Anwohner klagen über Lärm und Chaos an Spieltagen des VfL Halle 96
Anwohner rund um das Zoo-Stadion in Halle beklagen Lärm, Vandalismus und blockierte Straßen bei Heimspielen des VfL Halle 96
Wiederholt haben Anwohner in der Nähe des Zoo-Stadions in Halle Beschwerden über Lärmbelästigung, Vandalismus und gesperrte Straßen an Spieltagen des VfL Halle 96 vorgebracht. Die lokale Partei Hauptsache Halle hat nun eine offizielle Anfrage an die Stadtverwaltung gerichtet, um die anhaltenden Probleme zu thematisieren.
Im Jahr 2024 registrierten die Behörden sieben Einsätze der Ordnungsbehörden im Zusammenhang mit dem Stadion – alle wegen Lärmbeschwerden. Im Folgejahr verdoppelte sich die Zahl auf sechzehn, wobei die Hälfte auf Lärmbelästigung zurückging. Bis Ende Mai 2026 gab es bereits acht Einsätze, von denen vier mit Lärm zusammenhingen.
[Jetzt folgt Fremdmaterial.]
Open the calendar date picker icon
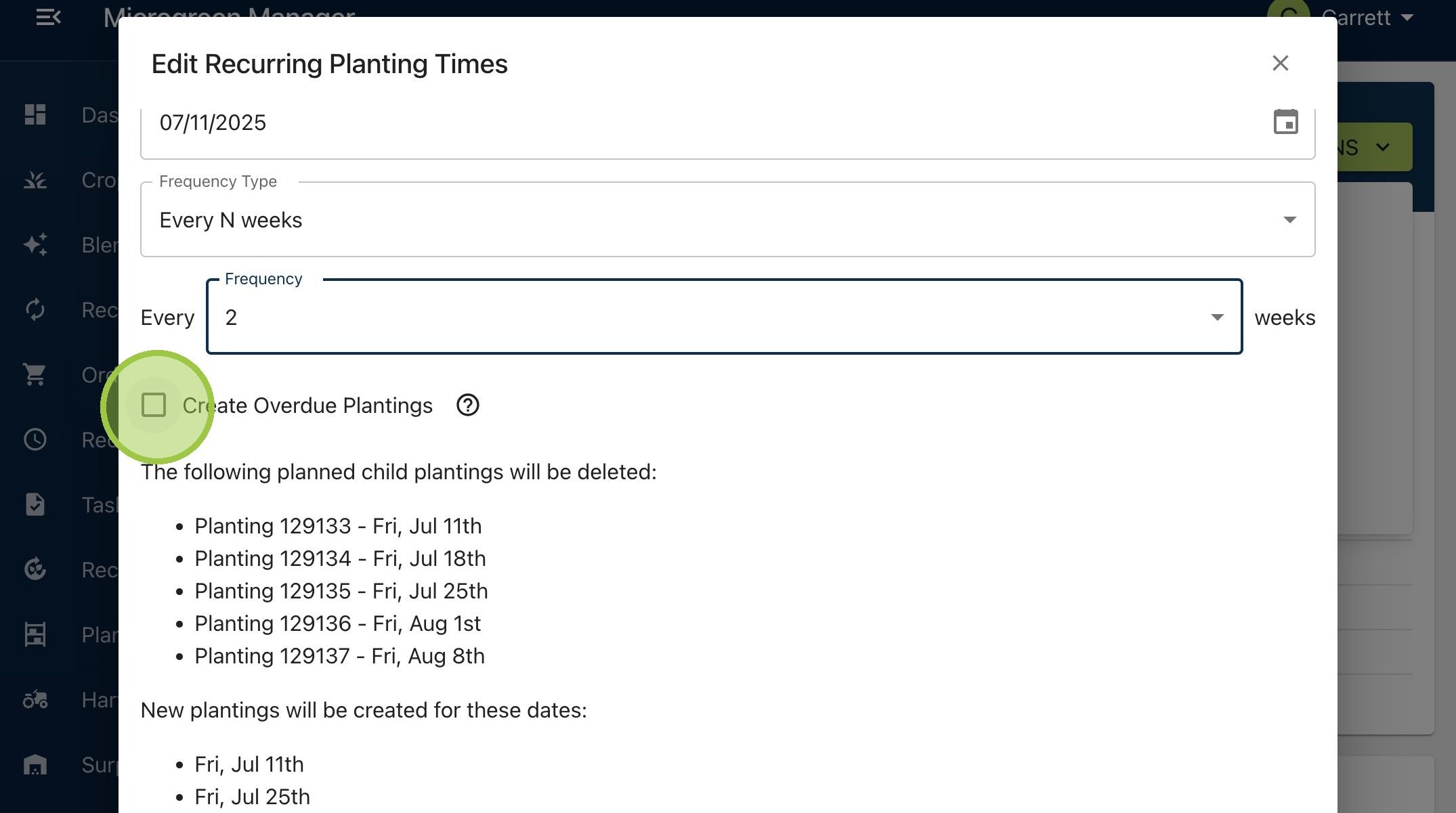(1285, 122)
Die Stadtverwaltung erklärte, keine regulatorischen Maßnahmen gegen den VfL Halle 96 zu planen. Offizielle Stellen argumentieren, es gebe keine belastbaren Beweise, die den Verein direkt mit den Vorfällen in Verbindung bringen. Zudem betonen sie, der Club betreibe seine Anlage innerhalb der gesetzlichen Vorgaben.
Andreas Wels, Vorsitzender von Hauptsache Halle, verweist auf die steigende Zahl der Einsätze als deutlichen Beleg für ein fortbestehendes Problem. Die Fraktion anerkennt zwar die Bedeutung des Vereins für die Stadt, besteht jedoch darauf, dass Verwaltung und Ordnungsamt gemeinsam Lösungen finden müssen, um die Belastung für die Anwohner zu verringern.
Die Fraktion fordert eine engere Zusammenarbeit zwischen Stadt und Ordnungsbehörden, um die Situation zu entschärfen. Die Beschwerden der Anwohner halten an, und die Zahl der Einsätze nimmt Jahr für Jahr zu. Die Stadtverwaltung sieht derzeit jedoch keine Handhabe für ein Vorgehen gegen den Verein.